By Allison Anderson, Denver Recruiting BattalionMay 17, 2013
DENVER -- Future Soldier leadership is not just a position you fill, said Sgt. 1st Class Michael Demott, Denver Recruiting Battalion's Citadel Career Center Future Soldier leader.
"You can't walk into the position and sit there. You have to make it your own, and get creative with it," Demott said.
Demott has one of the highest Future Soldier retention rates within the Denver Battalion, and loves to talk about his Future Soldier Training Program.
"Overall, I give my Future Soldiers purpose, direction and motivation," said Demott. "Future Soldier leaders are extremely busy. We have to do all of our admin requirements on each Future Soldier, make sure they show up for training, along with all the other functions required of the position. So I'm busy."

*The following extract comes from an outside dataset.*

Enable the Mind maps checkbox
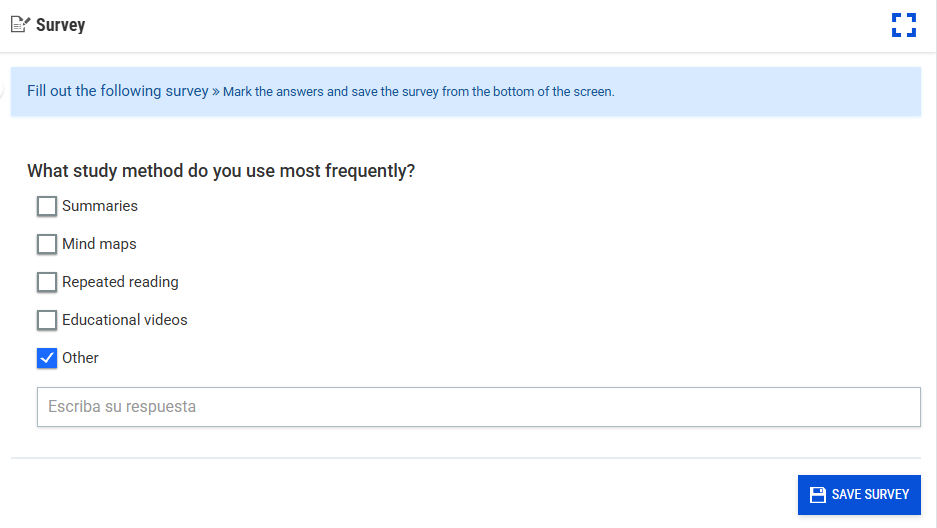This screenshot has height=528, width=937. [x=47, y=244]
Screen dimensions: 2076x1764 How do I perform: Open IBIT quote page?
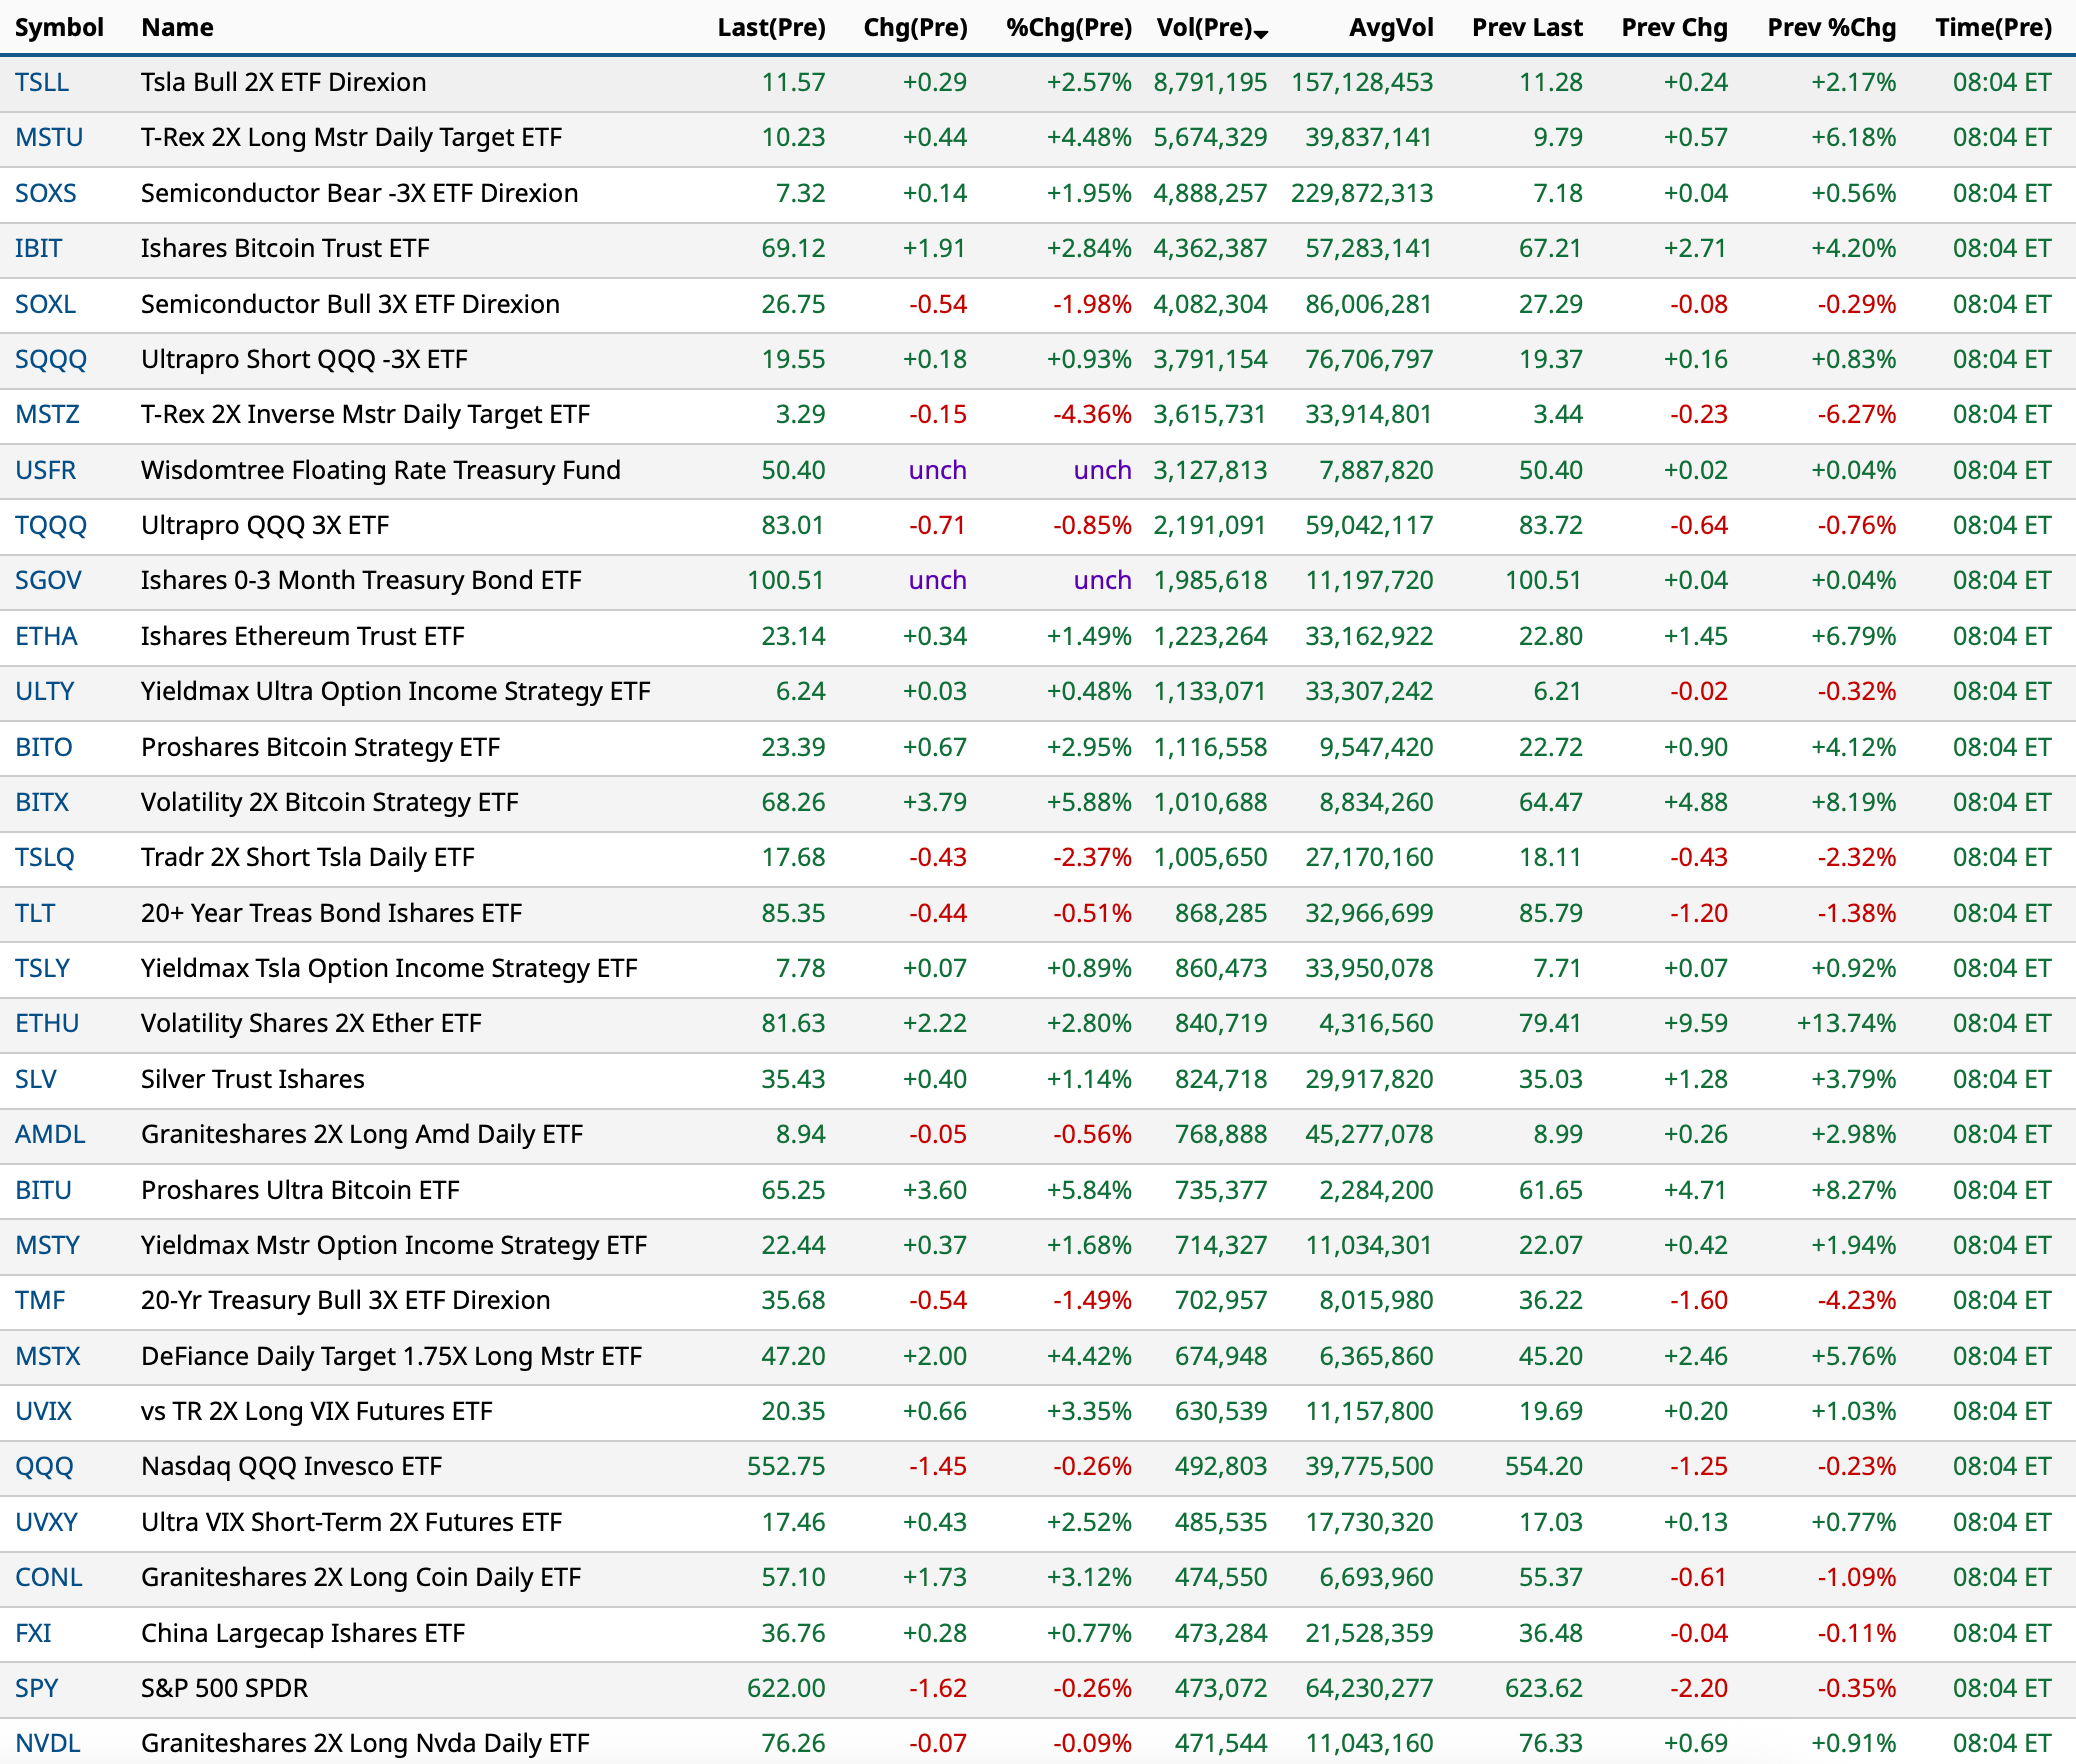pos(38,248)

How does Demott do it? He keeps his Future Soldiers fit and engaged by using three key principles.
1. Turn your Future Soldier pool into a platoon.
"I set up my 45 or so Future Soldiers like a real platoon. I have a platoon leader, four squad leaders, and four team leaders," said Demott. "But why I do it is to empower them. I want them to make this program their own."

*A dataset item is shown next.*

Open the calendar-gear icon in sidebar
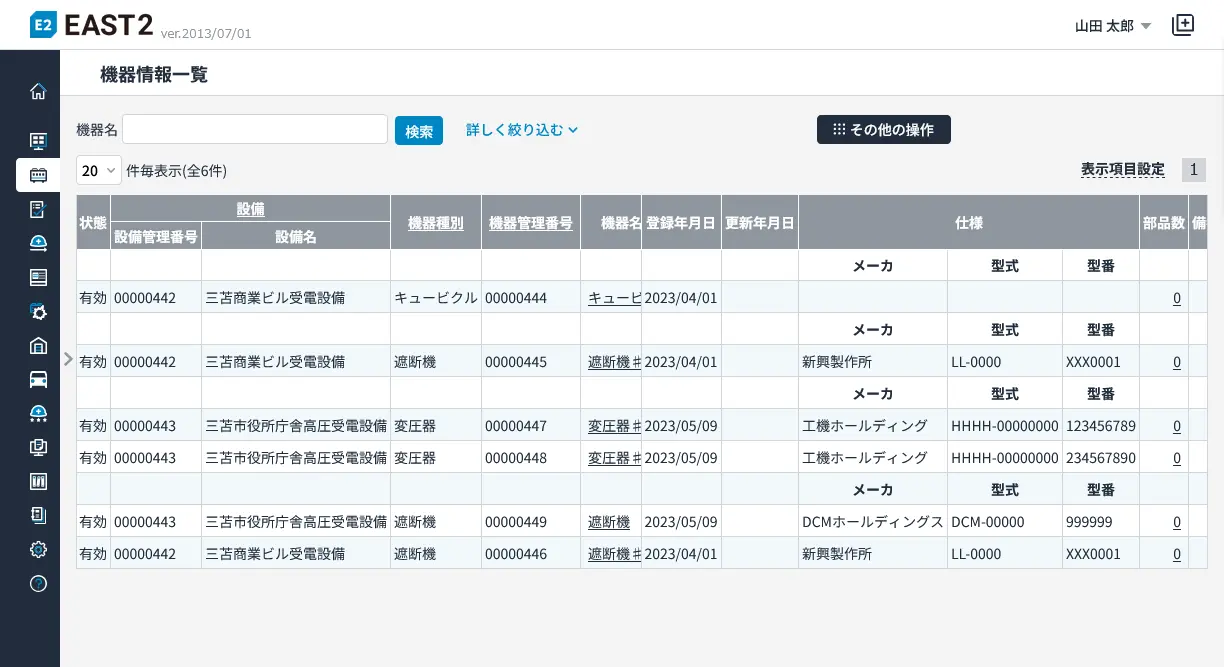Image resolution: width=1224 pixels, height=667 pixels. [38, 311]
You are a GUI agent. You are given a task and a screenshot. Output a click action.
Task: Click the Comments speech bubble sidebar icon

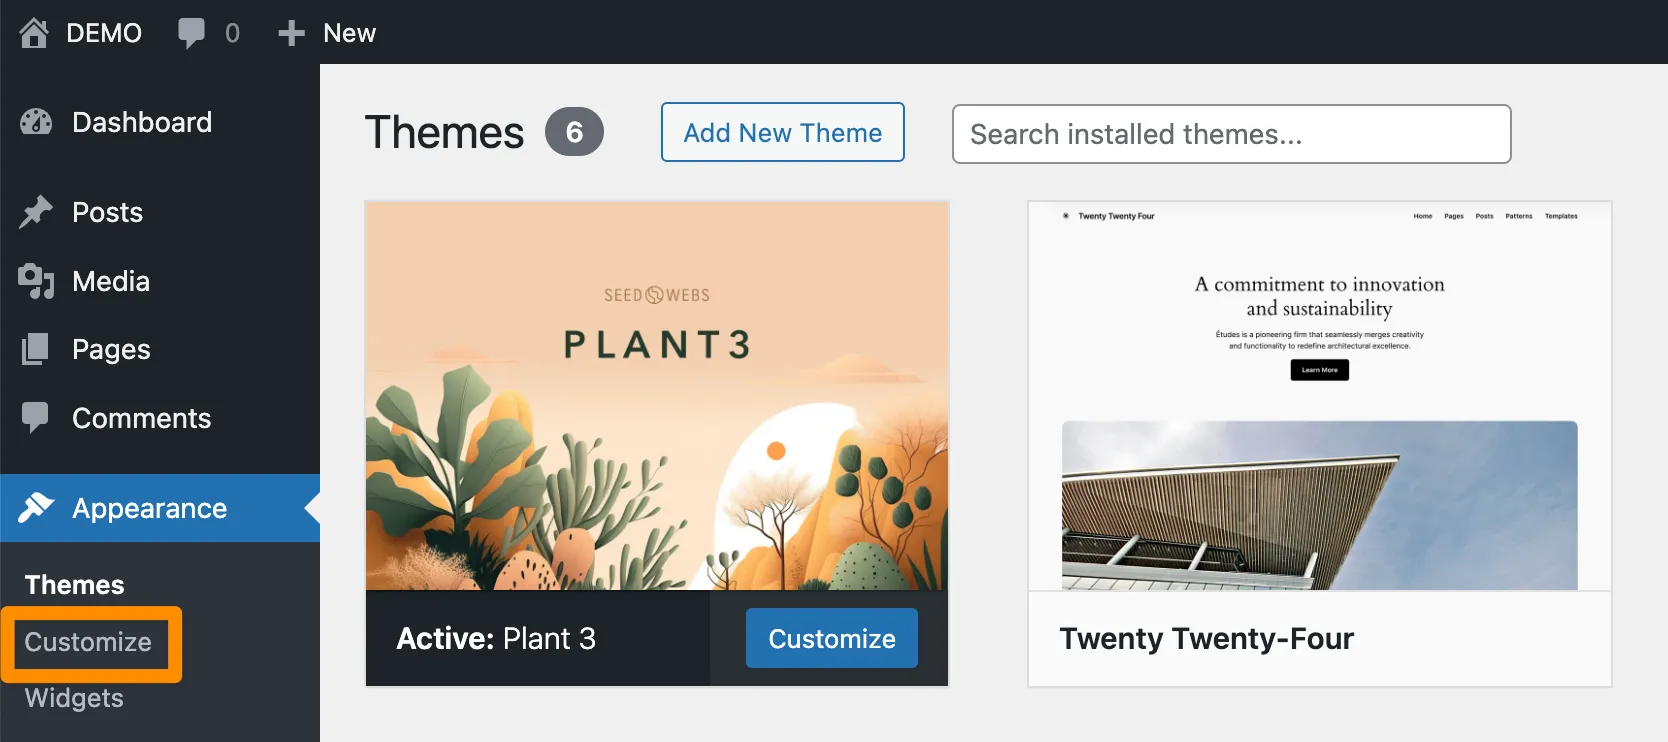pyautogui.click(x=36, y=418)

Demott said one of his big responsibilities is getting Future Soldiers to his training events, and not losing one of them. These kids don't even know that they live close to each other. In a platoon, they are forced to problem-solve for themselves, and each of these Future Soldiers is responsible for the other. They check in with one another, and if you just have them lumped in a group, they are disenfranchised and don't talk to each other.
"When you make them accountable for each other, you find that they live close, they don't flake out, and they create a bond," said Demott. "I put the onus on the squad leader for them to communicate with other Future Soldiers. Some of the Future Soldiers don't have a lot of friends. For the ones that do have friends, it keeps them hanging out with someone on their same path, and out of trouble with old friends."
Assign Future Soldiers Positions
Future Soldiers can be in the program anywhere from four to six months. Knowing who is who is beneficial to assigning them positions.
"My platoon leader is the one with the most longevity in the program," said Demott. "He or she shows up the most, has to have pretty good PT scores, and has to show that they care."
Demott said that they become platoon leaders if they never have an excuse for not showing up. They don't give excuses like they woke up late or forgot. Demott rotates them out according to their ship date, and will soon incorporate a change of responsibility ceremony.
"I want them to know that this is how the Army works. When leaders leave, there is a change of command or change of responsibility. And when my Future Soldier platoon leader leaves, we'll select the best replacement," said Demott. "The Army promotes the best Soldiers among their peers. These Future Soldiers are learning this."
2. Structure physical training with variety and expand creative common core classes.
Demott conducts physical training (PT) with his Future Soldiers every day, and teaches them in-depth basic soldiering skills.
"Not everyone can show up to PT, but ensure at least 10 percent of your Future Soldier pool makes it," said Demott. "Ten percent is not a big percentage, but it makes a difference. It helps them get physically fit to go to boot camp where they will be doing PT six days a week."
Demott suggests switching up PT routines to add variety so Future Soldiers stay engaged.
"Pushups and situps get old and we never tell them to just go run," said Demott.
Demott said he uses group exercises that teach them "communication skills, teamwork and how to talk to each other."
Demott said a lot of the younger generation has lost the ability to communicate with one another unless it's through a computer screen. He said they will do push-up competitions "without saying a word or asking for help, but we make them dig in, communicate, and help their buddy."
Future Soldier physical training programs will adhere to the guidance in FM 7-22 and RPI 237, the Army Pocket Physical Training Guide.
Expand Common Core Classes
Demott expands land navigation to learn about the 10-digit grid coordinate system. The team that makes it back last does pushups. He also created a cheat sheet for the basic training task list.
"These Future Soldiers will brain-dump the knowledge from the tests they have to take on the computer," said Demott. "At any given time, they need to regurgitate any question I ask them. Anything on that sheet should be firsthand knowledge."
Put Yourself Out There in Training to Get Referrals
Demott said that recruiters merely asking for referrals won't get them any.
"I do a physical fitness challenge," said Demott. "They'll open up their cell phones and dump out contacts if you challenge them to challenge you. They want to see you do 50 pushups for referrals."
3. Make them feel like the Soldier they will become.
"I could have a future Sergeant Major of the Army in my Future Soldier pool. I start teaching them that they're in the Army now," said Demott.
Demott requires them to stand at parade rest when addressing him or any other noncommissioned officer and at attention for officers. He said he has to come to work in a certain uniform, and Future Soldiers need to come in their uniform: their Future Soldier T-shirt.
"Some of them think they're at a job interview at McDonald's," said Demott. "Start teaching them standards and discipline before they go to boot camp so they won't be in such shock and awe."
Don't Just Check the Blocks
Demott said the Future Soldier Training Program is not just a check-the-block program. Never do the same thing the Future Soldier leader did before you, he said; Put your own spin on it.